STATED PROBLEM: Copy out the listing below word for word, changing nothing.

*****

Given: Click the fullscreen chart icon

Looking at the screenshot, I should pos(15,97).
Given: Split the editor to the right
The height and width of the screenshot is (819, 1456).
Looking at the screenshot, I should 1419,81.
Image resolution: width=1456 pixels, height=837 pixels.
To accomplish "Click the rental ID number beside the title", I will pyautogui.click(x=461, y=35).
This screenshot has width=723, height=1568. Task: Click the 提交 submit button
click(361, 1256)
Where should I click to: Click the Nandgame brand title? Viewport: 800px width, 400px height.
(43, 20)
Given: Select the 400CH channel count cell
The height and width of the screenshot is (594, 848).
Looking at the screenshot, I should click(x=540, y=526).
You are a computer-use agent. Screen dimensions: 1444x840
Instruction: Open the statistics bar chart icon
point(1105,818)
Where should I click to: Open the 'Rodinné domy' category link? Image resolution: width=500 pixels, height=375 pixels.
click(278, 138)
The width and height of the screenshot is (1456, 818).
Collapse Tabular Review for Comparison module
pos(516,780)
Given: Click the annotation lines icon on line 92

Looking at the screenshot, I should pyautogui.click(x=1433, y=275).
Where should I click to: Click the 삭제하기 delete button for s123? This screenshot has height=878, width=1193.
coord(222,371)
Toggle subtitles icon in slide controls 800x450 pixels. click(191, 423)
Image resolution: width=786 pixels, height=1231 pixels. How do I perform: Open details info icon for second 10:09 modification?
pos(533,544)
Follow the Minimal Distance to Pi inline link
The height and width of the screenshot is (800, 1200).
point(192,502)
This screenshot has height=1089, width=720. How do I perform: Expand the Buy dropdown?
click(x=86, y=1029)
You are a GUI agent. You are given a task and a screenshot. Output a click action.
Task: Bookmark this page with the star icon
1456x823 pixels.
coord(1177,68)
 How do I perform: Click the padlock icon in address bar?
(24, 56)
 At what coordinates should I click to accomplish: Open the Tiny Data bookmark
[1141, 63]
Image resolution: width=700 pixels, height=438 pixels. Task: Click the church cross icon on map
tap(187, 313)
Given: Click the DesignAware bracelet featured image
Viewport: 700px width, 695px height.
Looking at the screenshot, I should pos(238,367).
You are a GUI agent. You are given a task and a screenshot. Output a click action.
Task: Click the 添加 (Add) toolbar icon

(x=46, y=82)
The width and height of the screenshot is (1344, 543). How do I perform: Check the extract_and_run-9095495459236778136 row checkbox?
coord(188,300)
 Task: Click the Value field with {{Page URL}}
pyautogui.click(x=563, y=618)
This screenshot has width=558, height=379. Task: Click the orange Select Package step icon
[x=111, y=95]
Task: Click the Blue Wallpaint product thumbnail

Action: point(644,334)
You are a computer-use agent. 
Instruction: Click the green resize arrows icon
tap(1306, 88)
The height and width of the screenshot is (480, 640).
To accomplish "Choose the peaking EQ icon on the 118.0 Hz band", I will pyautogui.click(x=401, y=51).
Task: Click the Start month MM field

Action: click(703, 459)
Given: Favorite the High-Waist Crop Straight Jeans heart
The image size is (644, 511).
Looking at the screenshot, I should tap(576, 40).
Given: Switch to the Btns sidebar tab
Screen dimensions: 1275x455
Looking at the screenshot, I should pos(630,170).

*****

SOLUTION TO THE EXERCISE:
Given: Click the fullscreen chart icon

Looking at the screenshot, I should pos(15,97).
Given: Split the editor to the right
The height and width of the screenshot is (819, 1456).
Looking at the screenshot, I should 1419,81.
Image resolution: width=1456 pixels, height=837 pixels.
To accomplish "Click the rental ID number beside the title", I will pyautogui.click(x=461, y=35).
This screenshot has width=723, height=1568. Task: Click the 提交 submit button
click(361, 1256)
Where should I click to: Click the Nandgame brand title? Viewport: 800px width, 400px height.
(43, 20)
Given: Select the 400CH channel count cell
The height and width of the screenshot is (594, 848).
Looking at the screenshot, I should click(x=540, y=526).
You are a computer-use agent. Screen dimensions: 1444x840
Instruction: Open the statistics bar chart icon
point(1105,818)
Where should I click to: Open the 'Rodinné domy' category link? Image resolution: width=500 pixels, height=375 pixels.
click(278, 138)
The width and height of the screenshot is (1456, 818).
Collapse Tabular Review for Comparison module
pos(516,780)
Given: Click the annotation lines icon on line 92

Looking at the screenshot, I should pyautogui.click(x=1433, y=275).
Where should I click to: Click the 삭제하기 delete button for s123? This screenshot has height=878, width=1193.
coord(222,371)
Toggle subtitles icon in slide controls 800x450 pixels. click(191, 423)
Image resolution: width=786 pixels, height=1231 pixels. How do I perform: Open details info icon for second 10:09 modification?
pos(533,544)
Follow the Minimal Distance to Pi inline link
The height and width of the screenshot is (800, 1200).
point(192,502)
This screenshot has height=1089, width=720. How do I perform: Expand the Buy dropdown?
click(x=86, y=1029)
You are a GUI agent. You are given a task and a screenshot. Output a click action.
Task: Bookmark this page with the star icon
1456x823 pixels.
coord(1177,68)
 How do I perform: Click the padlock icon in address bar?
(24, 56)
 At what coordinates should I click to accomplish: Open the Tiny Data bookmark
[1141, 63]
Image resolution: width=700 pixels, height=438 pixels. Task: Click the church cross icon on map
tap(187, 313)
Given: Click the DesignAware bracelet featured image
Viewport: 700px width, 695px height.
Looking at the screenshot, I should pos(238,367).
You are a GUI agent. You are given a task and a screenshot. Output a click action.
Task: Click the 添加 (Add) toolbar icon

(x=46, y=82)
The width and height of the screenshot is (1344, 543). How do I perform: Check the extract_and_run-9095495459236778136 row checkbox?
coord(188,300)
 Task: Click the Value field with {{Page URL}}
pyautogui.click(x=563, y=618)
This screenshot has width=558, height=379. Task: Click the orange Select Package step icon
[x=111, y=95]
Task: Click the Blue Wallpaint product thumbnail

Action: point(644,334)
You are a computer-use agent. 
Instruction: Click the green resize arrows icon
tap(1306, 88)
The height and width of the screenshot is (480, 640).
To accomplish "Choose the peaking EQ icon on the 118.0 Hz band", I will pyautogui.click(x=401, y=51).
Task: Click the Start month MM field

Action: click(703, 459)
Given: Favorite the High-Waist Crop Straight Jeans heart
The image size is (644, 511).
Looking at the screenshot, I should tap(576, 40).
Given: Switch to the Btns sidebar tab
Screen dimensions: 1275x455
Looking at the screenshot, I should pos(630,170).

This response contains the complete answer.